DATA SUPPLIED:
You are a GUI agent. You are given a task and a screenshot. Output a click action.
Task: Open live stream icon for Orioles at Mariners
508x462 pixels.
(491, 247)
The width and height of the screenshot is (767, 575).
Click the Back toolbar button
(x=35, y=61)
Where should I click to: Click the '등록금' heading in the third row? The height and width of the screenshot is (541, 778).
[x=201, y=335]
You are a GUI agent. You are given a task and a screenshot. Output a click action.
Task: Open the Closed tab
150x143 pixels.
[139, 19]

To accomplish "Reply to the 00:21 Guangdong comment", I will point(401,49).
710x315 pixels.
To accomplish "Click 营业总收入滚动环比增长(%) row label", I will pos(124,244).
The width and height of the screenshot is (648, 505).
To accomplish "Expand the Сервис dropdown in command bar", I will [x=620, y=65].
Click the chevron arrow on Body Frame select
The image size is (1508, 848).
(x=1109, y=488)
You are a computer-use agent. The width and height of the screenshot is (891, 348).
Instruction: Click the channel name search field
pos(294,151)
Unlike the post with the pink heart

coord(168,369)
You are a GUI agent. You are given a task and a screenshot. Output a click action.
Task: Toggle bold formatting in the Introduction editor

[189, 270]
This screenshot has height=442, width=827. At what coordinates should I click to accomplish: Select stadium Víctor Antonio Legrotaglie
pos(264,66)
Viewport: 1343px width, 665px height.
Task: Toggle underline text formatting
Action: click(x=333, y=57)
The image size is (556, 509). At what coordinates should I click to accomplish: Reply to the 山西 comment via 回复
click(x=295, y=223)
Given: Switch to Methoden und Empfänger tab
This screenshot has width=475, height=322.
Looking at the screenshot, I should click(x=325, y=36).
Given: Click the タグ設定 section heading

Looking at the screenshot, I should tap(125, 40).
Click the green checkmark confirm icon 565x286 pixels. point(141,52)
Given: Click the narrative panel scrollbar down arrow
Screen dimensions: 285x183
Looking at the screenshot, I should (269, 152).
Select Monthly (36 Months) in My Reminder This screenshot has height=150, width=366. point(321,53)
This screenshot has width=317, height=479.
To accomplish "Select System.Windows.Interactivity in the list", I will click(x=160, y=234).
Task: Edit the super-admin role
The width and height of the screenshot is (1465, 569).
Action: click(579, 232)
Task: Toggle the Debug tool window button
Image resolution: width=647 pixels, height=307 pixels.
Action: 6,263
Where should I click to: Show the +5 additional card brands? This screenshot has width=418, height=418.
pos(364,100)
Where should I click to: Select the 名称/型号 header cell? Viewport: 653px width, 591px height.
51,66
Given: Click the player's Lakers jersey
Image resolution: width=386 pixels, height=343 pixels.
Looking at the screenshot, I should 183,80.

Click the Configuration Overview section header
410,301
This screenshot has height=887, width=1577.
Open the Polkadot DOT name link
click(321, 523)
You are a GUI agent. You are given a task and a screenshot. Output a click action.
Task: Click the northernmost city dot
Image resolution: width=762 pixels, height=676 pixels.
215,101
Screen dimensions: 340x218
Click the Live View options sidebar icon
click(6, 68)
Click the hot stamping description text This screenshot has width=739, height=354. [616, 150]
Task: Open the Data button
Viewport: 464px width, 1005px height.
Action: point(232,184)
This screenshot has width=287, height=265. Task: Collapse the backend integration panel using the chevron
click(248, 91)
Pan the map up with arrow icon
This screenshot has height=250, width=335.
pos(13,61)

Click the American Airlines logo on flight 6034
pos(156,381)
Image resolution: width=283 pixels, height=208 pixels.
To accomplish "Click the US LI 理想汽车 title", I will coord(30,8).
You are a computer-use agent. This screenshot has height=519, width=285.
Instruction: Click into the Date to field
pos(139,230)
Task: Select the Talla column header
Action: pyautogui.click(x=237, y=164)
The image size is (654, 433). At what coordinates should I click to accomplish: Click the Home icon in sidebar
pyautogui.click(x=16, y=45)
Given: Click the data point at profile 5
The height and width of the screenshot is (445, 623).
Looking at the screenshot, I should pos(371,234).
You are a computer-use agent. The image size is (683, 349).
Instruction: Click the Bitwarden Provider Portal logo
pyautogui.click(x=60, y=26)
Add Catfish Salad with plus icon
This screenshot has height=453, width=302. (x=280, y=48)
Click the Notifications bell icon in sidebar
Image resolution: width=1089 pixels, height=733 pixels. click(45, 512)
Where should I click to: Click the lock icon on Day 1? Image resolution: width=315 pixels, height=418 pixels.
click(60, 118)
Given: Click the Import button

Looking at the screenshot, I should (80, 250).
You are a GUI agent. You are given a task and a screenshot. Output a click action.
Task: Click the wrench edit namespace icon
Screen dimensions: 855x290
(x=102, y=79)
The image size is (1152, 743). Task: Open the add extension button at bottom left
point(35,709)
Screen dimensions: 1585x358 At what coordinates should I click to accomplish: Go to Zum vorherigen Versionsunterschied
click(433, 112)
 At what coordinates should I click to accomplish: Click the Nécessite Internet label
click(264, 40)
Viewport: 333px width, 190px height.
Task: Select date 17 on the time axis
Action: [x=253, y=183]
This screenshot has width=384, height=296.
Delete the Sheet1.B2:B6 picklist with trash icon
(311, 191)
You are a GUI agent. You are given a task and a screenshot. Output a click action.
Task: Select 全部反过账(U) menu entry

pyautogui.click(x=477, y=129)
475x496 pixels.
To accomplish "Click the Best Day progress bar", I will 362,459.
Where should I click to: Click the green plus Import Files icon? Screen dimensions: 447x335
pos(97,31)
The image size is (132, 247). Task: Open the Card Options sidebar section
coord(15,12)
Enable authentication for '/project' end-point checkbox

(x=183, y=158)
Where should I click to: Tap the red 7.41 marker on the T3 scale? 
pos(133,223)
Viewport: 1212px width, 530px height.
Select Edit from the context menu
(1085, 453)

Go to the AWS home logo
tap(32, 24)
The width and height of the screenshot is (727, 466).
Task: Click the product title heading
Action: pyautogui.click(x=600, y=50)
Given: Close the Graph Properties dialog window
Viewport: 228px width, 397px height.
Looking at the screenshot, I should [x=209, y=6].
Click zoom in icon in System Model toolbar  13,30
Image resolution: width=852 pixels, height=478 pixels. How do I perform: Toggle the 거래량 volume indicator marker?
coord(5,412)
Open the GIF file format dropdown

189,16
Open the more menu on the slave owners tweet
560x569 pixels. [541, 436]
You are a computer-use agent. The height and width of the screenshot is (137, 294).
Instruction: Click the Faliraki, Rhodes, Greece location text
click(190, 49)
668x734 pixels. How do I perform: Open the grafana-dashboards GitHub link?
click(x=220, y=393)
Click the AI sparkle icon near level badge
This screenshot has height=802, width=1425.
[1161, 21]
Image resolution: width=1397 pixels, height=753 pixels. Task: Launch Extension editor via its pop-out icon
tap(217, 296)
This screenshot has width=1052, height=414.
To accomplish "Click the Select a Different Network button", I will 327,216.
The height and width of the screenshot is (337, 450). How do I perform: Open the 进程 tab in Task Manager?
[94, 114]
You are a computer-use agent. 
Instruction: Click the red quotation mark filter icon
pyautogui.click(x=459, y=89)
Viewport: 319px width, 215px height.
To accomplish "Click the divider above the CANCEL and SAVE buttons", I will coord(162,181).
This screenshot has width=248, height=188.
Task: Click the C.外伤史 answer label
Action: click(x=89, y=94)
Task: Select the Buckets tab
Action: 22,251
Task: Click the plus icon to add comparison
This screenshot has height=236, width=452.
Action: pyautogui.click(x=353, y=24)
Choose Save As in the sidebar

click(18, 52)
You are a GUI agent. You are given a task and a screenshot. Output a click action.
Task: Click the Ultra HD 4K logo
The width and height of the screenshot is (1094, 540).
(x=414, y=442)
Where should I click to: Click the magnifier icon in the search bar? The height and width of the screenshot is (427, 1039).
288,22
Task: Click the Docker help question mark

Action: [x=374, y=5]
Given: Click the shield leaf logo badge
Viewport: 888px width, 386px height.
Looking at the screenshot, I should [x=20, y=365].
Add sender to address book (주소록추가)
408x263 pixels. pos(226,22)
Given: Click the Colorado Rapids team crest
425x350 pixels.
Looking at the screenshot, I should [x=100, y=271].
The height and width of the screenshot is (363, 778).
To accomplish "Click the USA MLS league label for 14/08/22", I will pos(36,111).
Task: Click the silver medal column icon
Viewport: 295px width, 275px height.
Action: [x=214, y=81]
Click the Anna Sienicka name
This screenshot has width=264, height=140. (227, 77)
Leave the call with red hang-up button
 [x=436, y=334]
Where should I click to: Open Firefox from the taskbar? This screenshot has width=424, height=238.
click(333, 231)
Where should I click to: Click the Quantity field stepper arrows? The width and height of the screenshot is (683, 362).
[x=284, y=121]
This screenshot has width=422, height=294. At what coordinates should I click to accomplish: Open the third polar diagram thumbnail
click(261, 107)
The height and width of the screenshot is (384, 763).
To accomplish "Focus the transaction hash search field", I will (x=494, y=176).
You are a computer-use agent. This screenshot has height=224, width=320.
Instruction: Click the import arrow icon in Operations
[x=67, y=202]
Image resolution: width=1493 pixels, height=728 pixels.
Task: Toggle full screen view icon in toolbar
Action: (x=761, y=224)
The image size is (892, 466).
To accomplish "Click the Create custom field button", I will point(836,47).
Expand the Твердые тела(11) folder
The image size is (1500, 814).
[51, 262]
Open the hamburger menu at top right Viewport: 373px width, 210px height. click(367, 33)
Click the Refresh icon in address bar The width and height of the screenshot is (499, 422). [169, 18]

THE PROBLEM: Above is a listing; print exactly its lines from the one with "The height and width of the screenshot is (337, 450)." through the one with "Viewport: 319px width, 215px height.", and no other lines.

ANSWER AREA:
The height and width of the screenshot is (337, 450). How do I perform: Open the 进程 tab in Task Manager?
[94, 114]
You are a computer-use agent. 
Instruction: Click the red quotation mark filter icon
pyautogui.click(x=459, y=89)
Viewport: 319px width, 215px height.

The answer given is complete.